Além disso, vivia-se um novo momento em que era necessário impor
limites à ilegalidade praticada de uma forma ou de outra nas várias camadas
sociais.
Sob a bandeira do respeito à “humanidade” do criminoso, escondia-
se o verdadeiro cerne da mudança: a necessidade de uma política repressora
em relação às ilegalidades que eram cometidas cotidianamente pela
sociedade, principalmente, a recusa em pagar impostos, o contrabando, a não
adesão aos regulamentos das fábricas. (FOUCAULT, 2014, p. 83).
O afrouxamento da severidade penal no decorrer dos últimosséculos
é um fenômeno bem conhecido dos historiadores do direito.
Entretanto, foi visto, durante muito tempo, de forma geral, como se
fosse um fenômeno quantitativo: menos sofrimento, mais suavidade,
mais respeito e “humanidade”. Na verdade, tais modificações se
fazem concomitantes ao deslocamento do objeto da ação punitiva.
Redução de intensidade? Talvez. Mudança de objetivo, certamente.
(FOUCAULT, 2014, p. 21)
Ou seja, a reforma estava baseada verdadeiramente na proteção à
economia e à necessidade de uma nova tecnologia do poder de punir e para
que tal ocorresse sem percalços era imperativo que ocorresse a adesão da
sociedade através de um pacto - teoria geral do contrato social, onde a
sociedade, vista como um organismo social, demanda a existência de ordem,
de regras; a consciência coletiva, isto é, comum a toda a sociedade, exige o
resgate da moral cindida. 
Dessa forma, 
Supõe-se que o cidadão tenha aceito de uma vez por todas, com as
leis da sociedade, também aquela que poderá puní-lo. O criminoso
aparece então como um ser juridicamente paradoxal. Ele rompeu o
pacto, é portanto inimigo da sociedade inteira, mas participa da
punição que se exerce sobre ele. O menor crime ataca toda a
sociedade; e toda a sociedade – inclusive o criminoso – está presente
na menor punição. (FOUCAULT, 2014, p. 88)
 
Segundo Michel Foucault (2014), a punição deverá corresponder
aos seus efeitos, isto é, a pena deve ser tão relevante quanto o crime praticado
e suas consequências e, além disso, seus efeitos deverão incutir no espírito
dos indivíduos o temor pela sua aplicação: “Encontrar para um crime o castigo
que convém é encontrar a desvantagem cuja ideia seja tal que torne
definitivamente sem atração a ideia de um delito”. (FOUCAULT, 2014, p. 102)
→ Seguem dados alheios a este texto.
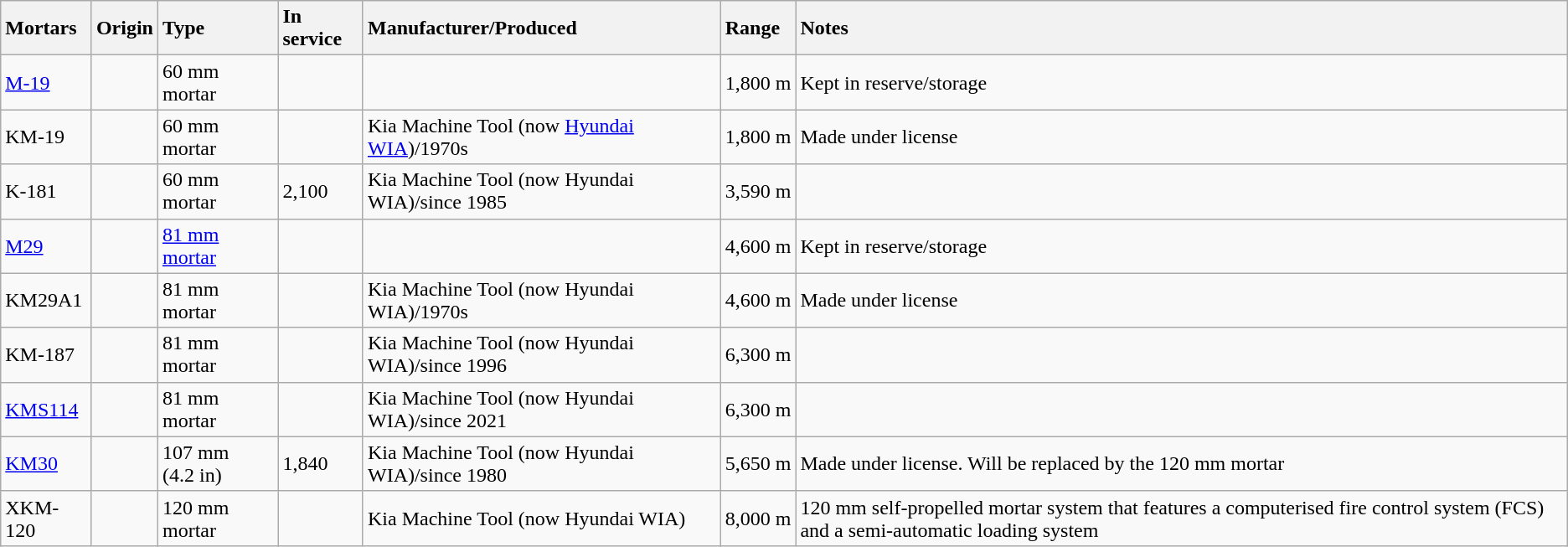
Mortars [47, 28]
M29 [47, 246]
M-19 [47, 82]
1,840 [321, 464]
Range [758, 28]
8,000 m [758, 518]
Manufacturer/Produced [541, 28]
Kia Machine Tool (now Hyundai WIA)/since 2021 [541, 409]
Kia Machine Tool (now Hyundai WIA) [541, 518]
Kia Machine Tool (now Hyundai WIA)/since 1985 [541, 191]
2,100 [321, 191]
Made under license. Will be replaced by the 120 mm mortar [1181, 464]
3,590 m [758, 191]
Kia Machine Tool (now Hyundai WIA)/since 1996 [541, 355]
Notes [1181, 28]
107 mm (4.2 in) [218, 464]
XKM-120 [47, 518]
5,650 m [758, 464]
Kia Machine Tool (now Hyundai WIA)/since 1980 [541, 464]
Type [218, 28]
KMS114 [47, 409]
K-181 [47, 191]
Origin [124, 28]
KM-19 [47, 137]
KM29A1 [47, 300]
KM-187 [47, 355]
120 mm mortar [218, 518]
120 mm self-propelled mortar system that features a computerised fire control system (FCS) and a semi-automatic loading system [1181, 518]
KM30 [47, 464]
In service [321, 28]
Detect which cell encompasses the target text, then output its [X, Y] center coordinate. 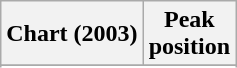
Peakposition [189, 34]
Chart (2003) [72, 34]
Identify which cell holds the provided text, then report its [X, Y] central coordinate. 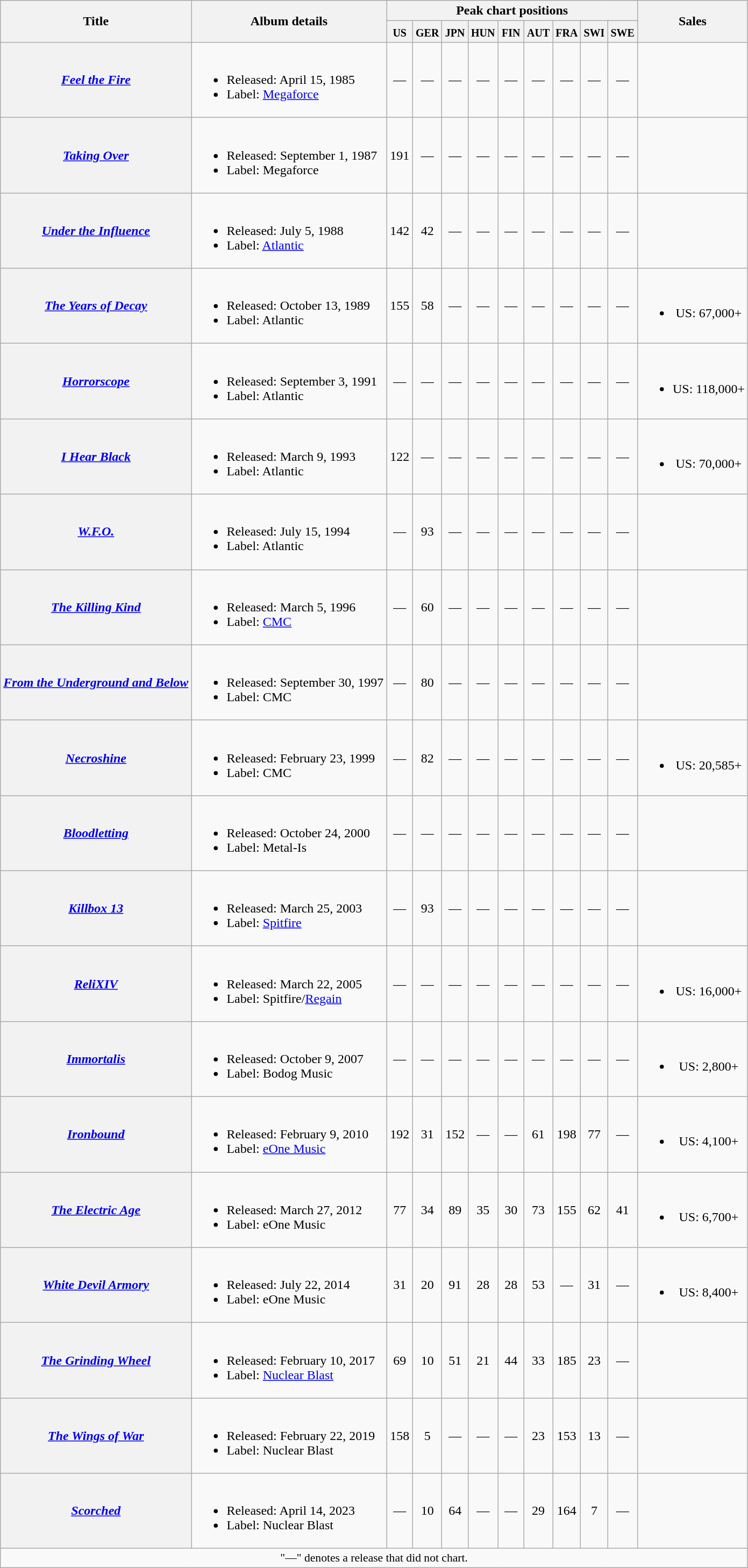
Released: July 22, 2014Label: eOne Music [289, 1285]
44 [511, 1360]
From the Underground and Below [96, 682]
US: 2,800+ [693, 1059]
Bloodletting [96, 833]
Taking Over [96, 155]
Released: March 22, 2005Label: Spitfire/Regain [289, 984]
US: 6,700+ [693, 1210]
142 [400, 231]
US: 8,400+ [693, 1285]
Released: March 9, 1993Label: Atlantic [289, 457]
GER [427, 32]
5 [427, 1436]
Feel the Fire [96, 80]
69 [400, 1360]
Scorched [96, 1511]
20 [427, 1285]
51 [455, 1360]
60 [427, 607]
FRA [567, 32]
Immortalis [96, 1059]
Released: October 24, 2000Label: Metal-Is [289, 833]
41 [623, 1210]
Released: April 15, 1985Label: Megaforce [289, 80]
198 [567, 1135]
13 [594, 1436]
SWI [594, 32]
Released: September 3, 1991Label: Atlantic [289, 381]
Necroshine [96, 758]
SWE [623, 32]
Released: September 1, 1987Label: Megaforce [289, 155]
ReliXIV [96, 984]
The Killing Kind [96, 607]
US [400, 32]
Released: February 10, 2017Label: Nuclear Blast [289, 1360]
Album details [289, 22]
The Years of Decay [96, 306]
US: 16,000+ [693, 984]
191 [400, 155]
153 [567, 1436]
Released: July 5, 1988Label: Atlantic [289, 231]
122 [400, 457]
30 [511, 1210]
21 [483, 1360]
91 [455, 1285]
FIN [511, 32]
Released: March 5, 1996Label: CMC [289, 607]
Released: February 22, 2019Label: Nuclear Blast [289, 1436]
AUT [538, 32]
US: 118,000+ [693, 381]
"—" denotes a release that did not chart. [374, 1558]
Released: September 30, 1997Label: CMC [289, 682]
35 [483, 1210]
The Wings of War [96, 1436]
185 [567, 1360]
Released: February 23, 1999Label: CMC [289, 758]
192 [400, 1135]
Released: October 9, 2007Label: Bodog Music [289, 1059]
152 [455, 1135]
The Grinding Wheel [96, 1360]
Released: October 13, 1989Label: Atlantic [289, 306]
Horrorscope [96, 381]
Released: March 27, 2012Label: eOne Music [289, 1210]
US: 20,585+ [693, 758]
US: 70,000+ [693, 457]
Released: July 15, 1994Label: Atlantic [289, 532]
80 [427, 682]
Sales [693, 22]
Killbox 13 [96, 908]
61 [538, 1135]
33 [538, 1360]
US: 67,000+ [693, 306]
Released: April 14, 2023Label: Nuclear Blast [289, 1511]
89 [455, 1210]
34 [427, 1210]
Released: February 9, 2010Label: eOne Music [289, 1135]
158 [400, 1436]
W.F.O. [96, 532]
US: 4,100+ [693, 1135]
I Hear Black [96, 457]
The Electric Age [96, 1210]
164 [567, 1511]
Ironbound [96, 1135]
29 [538, 1511]
42 [427, 231]
82 [427, 758]
JPN [455, 32]
58 [427, 306]
Under the Influence [96, 231]
64 [455, 1511]
Title [96, 22]
White Devil Armory [96, 1285]
7 [594, 1511]
62 [594, 1210]
HUN [483, 32]
Released: March 25, 2003Label: Spitfire [289, 908]
73 [538, 1210]
53 [538, 1285]
Peak chart positions [512, 11]
Extract the (x, y) coordinate from the center of the cell holding the provided text.  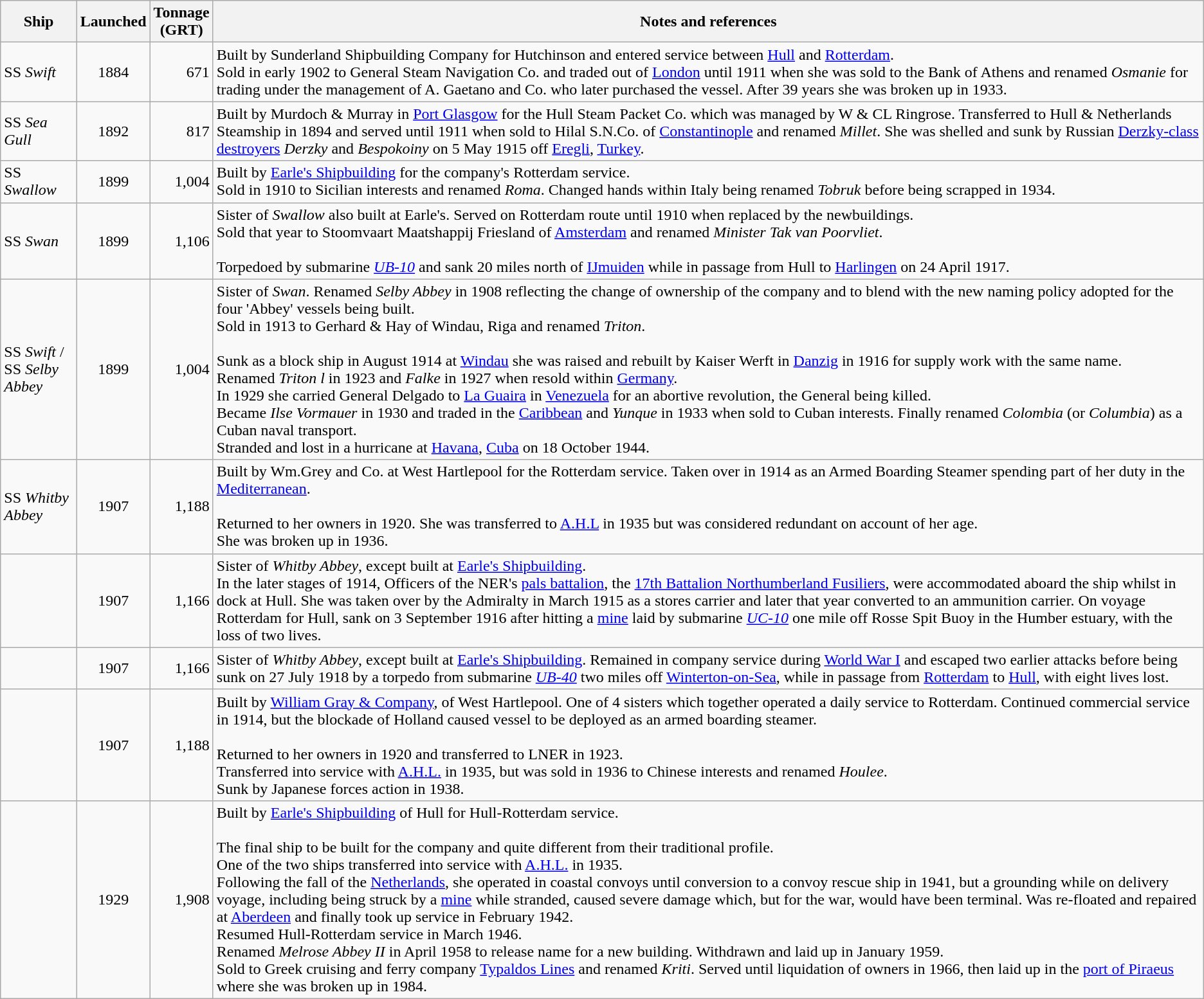
Launched (113, 22)
1,908 (181, 900)
SS Whitby Abbey (39, 507)
SS Swift (39, 72)
1884 (113, 72)
1892 (113, 131)
1,106 (181, 241)
671 (181, 72)
1929 (113, 900)
SS Sea Gull (39, 131)
Notes and references (708, 22)
SS Swift /SS Selby Abbey (39, 369)
817 (181, 131)
Tonnage(GRT) (181, 22)
SS Swallow (39, 181)
Ship (39, 22)
SS Swan (39, 241)
Extract the [x, y] coordinate from the center of the cell holding the provided text.  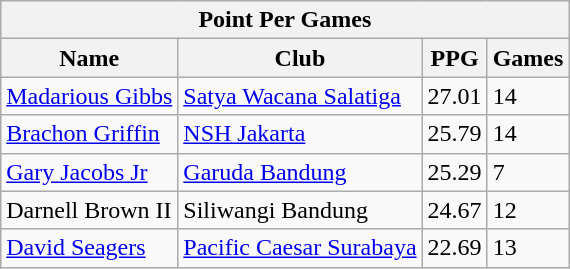
Name [90, 58]
Madarious Gibbs [90, 96]
Garuda Bandung [300, 172]
13 [528, 248]
Point Per Games [285, 20]
25.29 [454, 172]
Brachon Griffin [90, 134]
David Seagers [90, 248]
Darnell Brown II [90, 210]
PPG [454, 58]
12 [528, 210]
NSH Jakarta [300, 134]
Satya Wacana Salatiga [300, 96]
Gary Jacobs Jr [90, 172]
25.79 [454, 134]
Club [300, 58]
7 [528, 172]
27.01 [454, 96]
Pacific Caesar Surabaya [300, 248]
24.67 [454, 210]
Games [528, 58]
Siliwangi Bandung [300, 210]
22.69 [454, 248]
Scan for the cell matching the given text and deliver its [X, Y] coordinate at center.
É portanto necessário controlar e codificar todas essas práticas
ilícitas. É preciso que as infrações sejam bem-definidas e punidas
com segurança, que nessa massa de irregularidades toleradas e
sancionadas de maneira descontínua com ostentação sem igual seja
determinado o que é infração intolerável, e que lhe seja infligido um
castigo de que ela não poderá escapar. (FOUCAULT, 2014, p. 86) 
Para Beccaria (2012), há penas piores que os suplícios e morte, por
exemplo, a escravidão ou prisão perpétua, uma vez que são punições que não
têm fim. 
A mudança do poder penal ocorre tendo como fator de legitimidade
a aceitação pela sociedade carente de normas de segurança. 
Segundo Foucault (2014, p. 89), “O direito de punir se deslocou da
vingança do soberano à defesa da sociedade.” 
O suplício dá lugar à vigilância e ao controle permanentes. Aquele
que infringe as normas “impostas” pela sociedade não é aceitável socialmente
e deve ser banido de sua convivência. 
Cria-se o padrão do panóptico, isto é, poucos vigiando muitos em
instituições que se apossariam do indivíduo infrator adaptando-o às
necessidades do sistema de produção. 
Dessa maneira, utilizou-se modelos de instituições como a fábrica, o
hospital, a escola, onde a disciplina e o controle eram cobrados diligentemente
de seus “membros”. Tais instituições utilizavam-se do poder disciplinar como
forma de conformar os indivíduos às regras da sociedade, de tal forma, que
essas regras fossem internalizadas e transformadas em hábitos.
A disciplina era extrema com obrigações e proibições
regulamentando todas as atividades dos detentos:
Art. 17 – O dia dos detentos começará às seis horas da manhã no
inverno, às cinco horas no verão. O trabalho há de durar nove horas
por dia em qualquer estação. Duas horas por dia serão consagradas
ao ensino. O trabalho e o dia terminarão às nove horas no inverno, às
oito horas no verão. (FOUCAULT, 2014, p. 11)
Logo, o detento tinha todo o seu tempo planejado com atividades
que poderiam levá-lo a ter um bom comportamento e, consequentemente, à
progressão e, até mesmo, ao perdão total da pena.
VISÃO SOCIOLÓGICA
Ao analisar a obra de Michel Foucault, percebe-se claramente o
papel coercitivo do controle social, vislumbrado por Emile Durkheim ao estudar
os problemas ligados à manutenção da ordem social e o papel da consciência
coletiva. 
De acordo com o pensamento de Durkheim, a anomia se instala a
partir do momento em que práticas consideradas aceitáveis pela sociedade
passam a ser consideradas ilegais e condenadas pelas normas vigentes, de tal
forma que ocorre uma desarmonia social, uma quebra de leis e normas
reconhecidas pela sociedade através de um contrato social (BARATTA, 2001).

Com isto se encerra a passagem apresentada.